WORK TASK
Could you turn the lines of the listing below, from the line containing "You are a GUI" through the line containing "The height and", into a Markdown table with the columns Row and Line, leaving out any blank lines?

Stored data
----------

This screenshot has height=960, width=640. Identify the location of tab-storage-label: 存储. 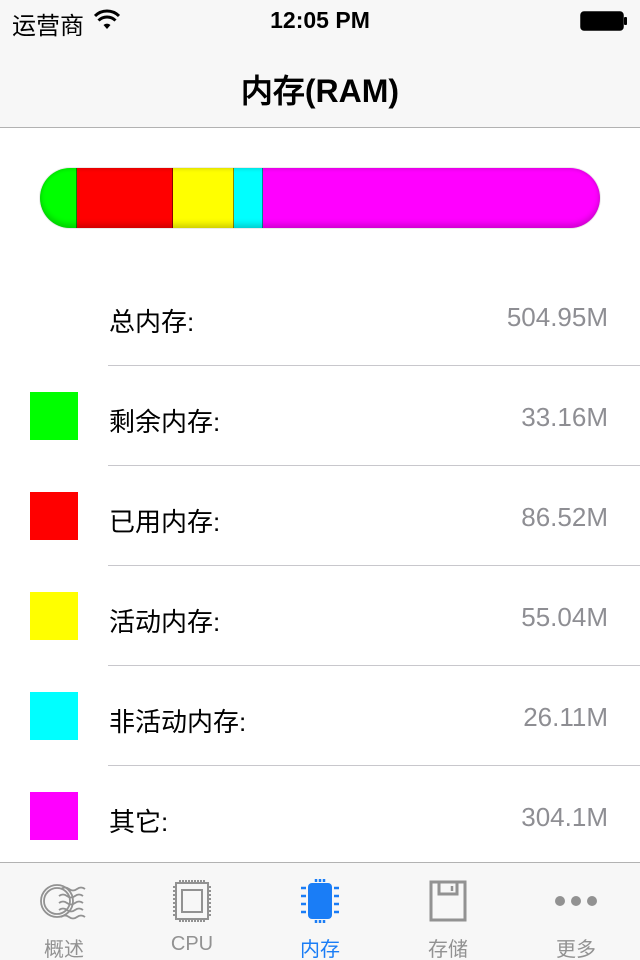
(448, 950).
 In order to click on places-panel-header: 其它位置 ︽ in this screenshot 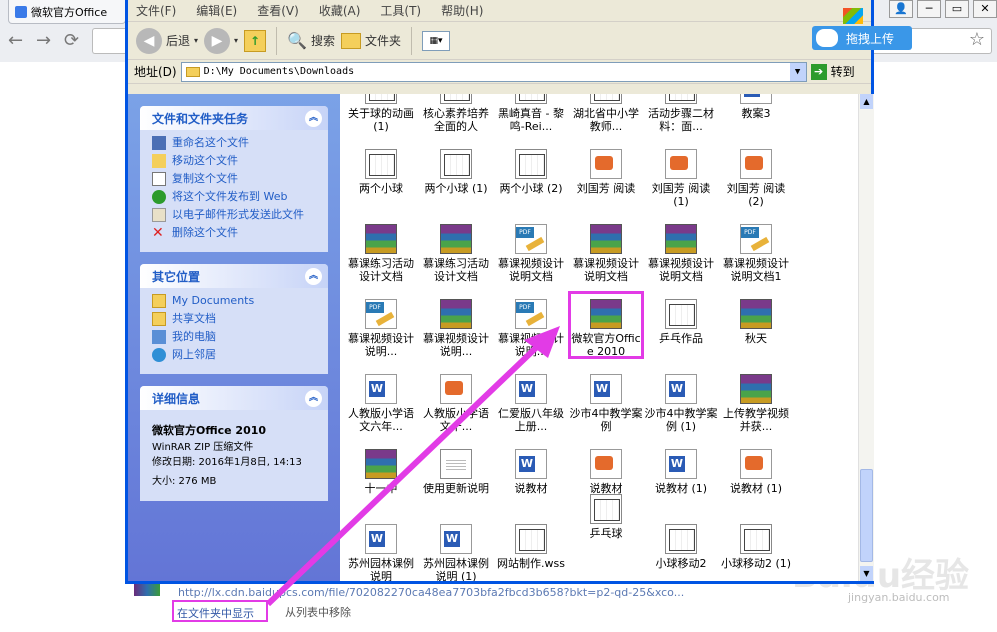, I will do `click(234, 276)`.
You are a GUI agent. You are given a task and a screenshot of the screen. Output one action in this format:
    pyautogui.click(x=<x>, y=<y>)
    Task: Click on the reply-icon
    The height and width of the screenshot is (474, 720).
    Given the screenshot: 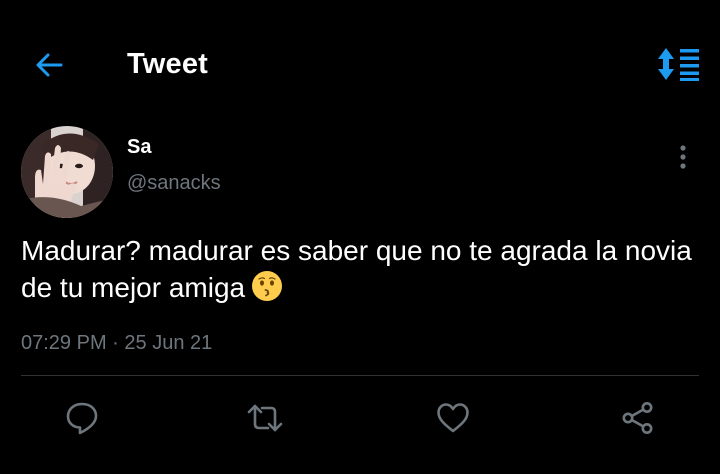 What is the action you would take?
    pyautogui.click(x=82, y=418)
    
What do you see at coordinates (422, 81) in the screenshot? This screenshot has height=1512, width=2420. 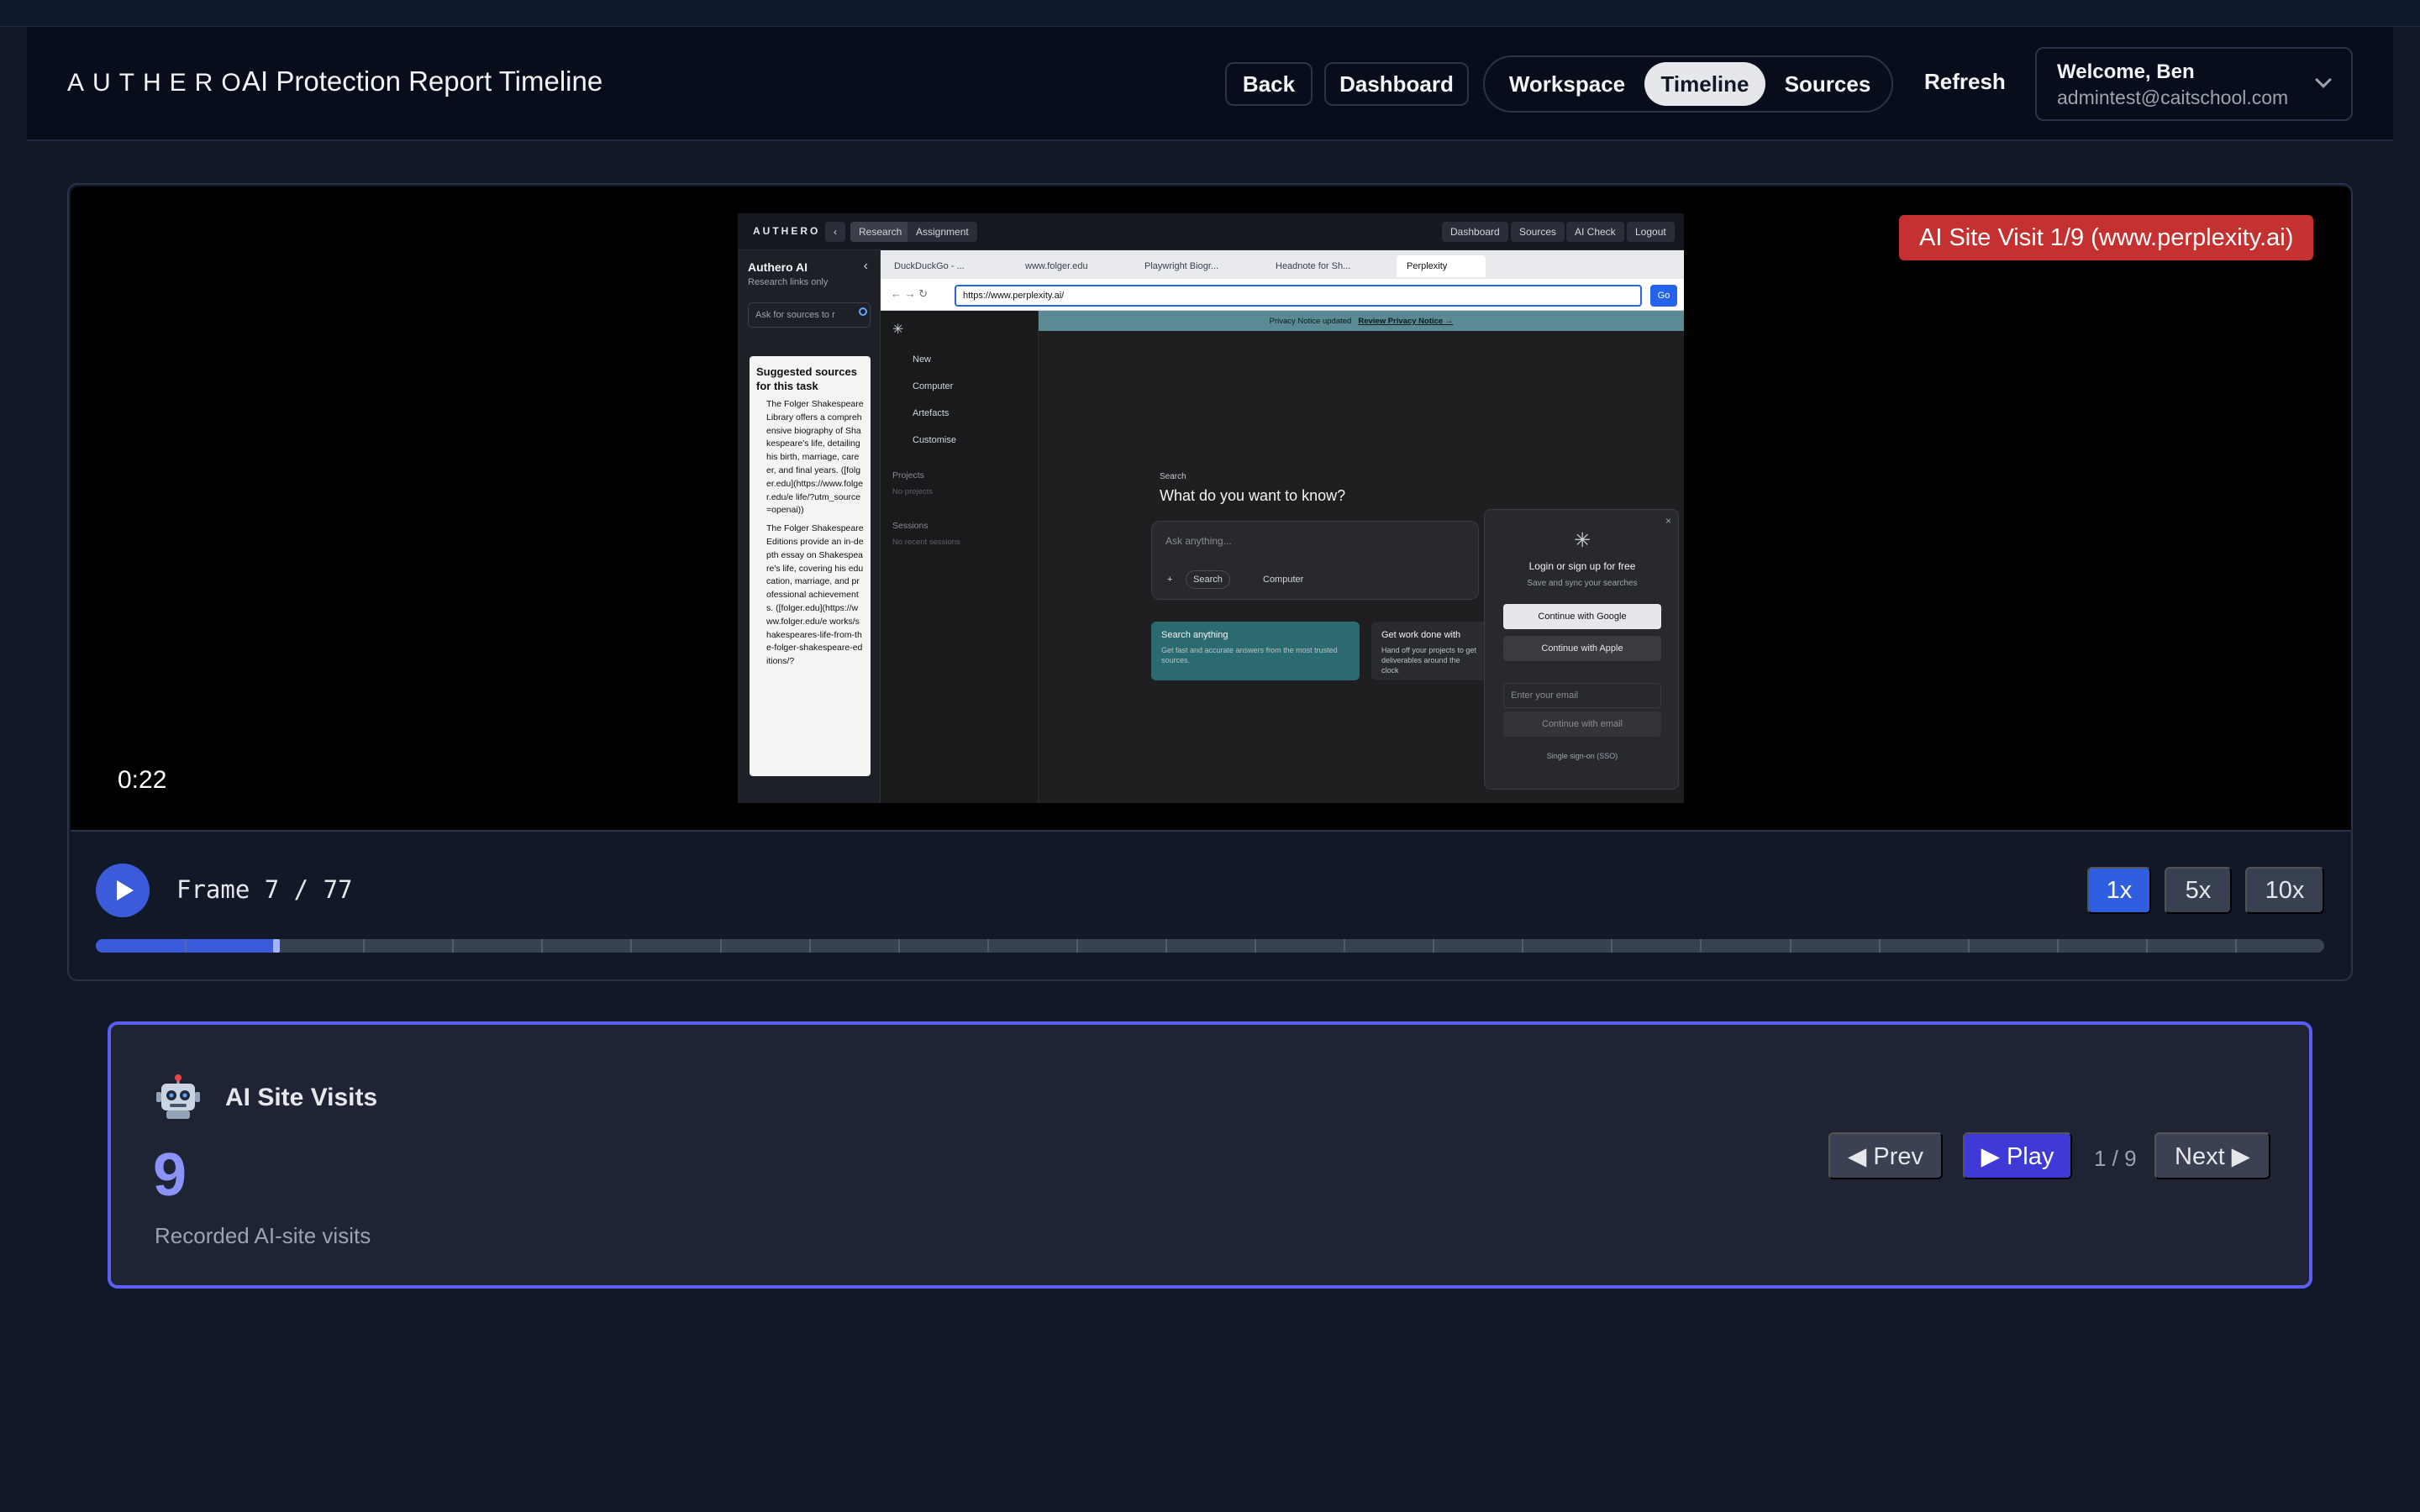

----------

ANSWER BOX
| Row | Line |
|---|---|
| 1 | You are a GUI agent. You are given a task and a screenshot of the screen. Output one action in this format: |
| 2 |     pyautogui.click(x=<x>, y=<y>) |
| 3 |     Task: Click on the reply-icon |
| 4 |     The height and width of the screenshot is (474, 720). |